Raise errors on float->int conversions with NaN, inf #14412

rth · 2019-09-03T06:38:37Z

With ndarray.astype(..., casting="unsafe") float arrays with NaN/inf will be converted to np.iinfo(dtype).min/max,

>>> np.array([1, np.nan], dtype=np.float32).astype(np.int32)
array([          1, -2147483648], dtype=int32)
>>> np.array([1, np.inf], dtype=np.float32).astype(np.int32)
array([          1, -2147483648], dtype=int32)

(there are also some inconsistencies there cf #6109). This is very bad in practical applications as output data will be wrong by orders of magnitude.
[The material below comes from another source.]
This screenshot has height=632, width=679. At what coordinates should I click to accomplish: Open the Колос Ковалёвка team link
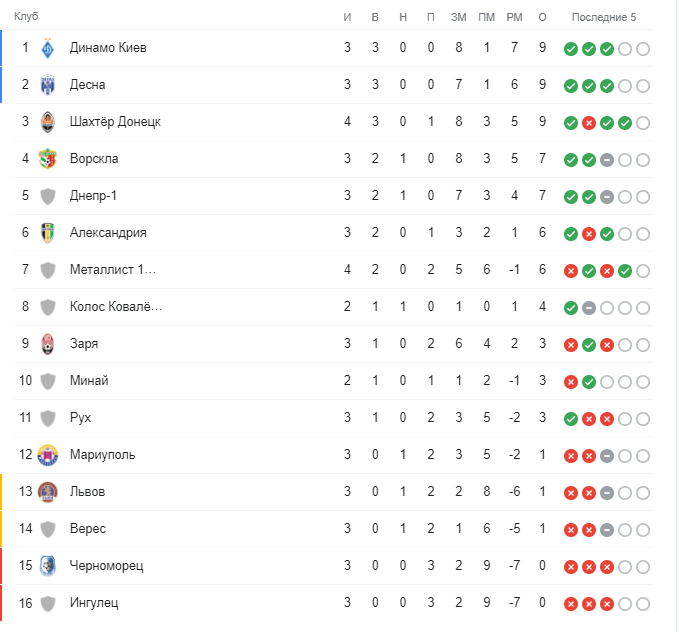(x=115, y=307)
Other casting options simply disallow casting float to int.

At the same time, casting from dtype=np.object works as expected,

>>> np.array([1, np.inf], dtype=np.object).astype(np.int32)
Traceback (most recent call last):
  File "<stdin>", line 1, in <module>
OverflowError: cannot convert float infinity to integer

It could be useful to have some additional casting option allowing to convert int to float, but would error on NaN or inf. This could be done manually,

if array.dtype.kind == 'f' and np.dtype(dtype).kind == 'i':
   # check for overflows and NaN
   _assert_all_finite(array)
result = array.astype(dtype)

but having it in numpy would be useful.

I also wonder if there is really a case when not raising on such conversions is meaningful (even with casting='unsafe'). For instance pandas does this conversions as expected (using numpy dtypes),

>>> pd.Series([1, np.nan], dtype=np.float64).astype(np.int)
[...]
ValueError: Cannot convert non-finite values (NA or inf) to integer

Numpy/Python version information:

>>> import sys, numpy; print(numpy.__version__, sys.version)
1.16.4 3.7.3 (default, Mar 27 2019, 22:11:17) [GCC 7.3.0]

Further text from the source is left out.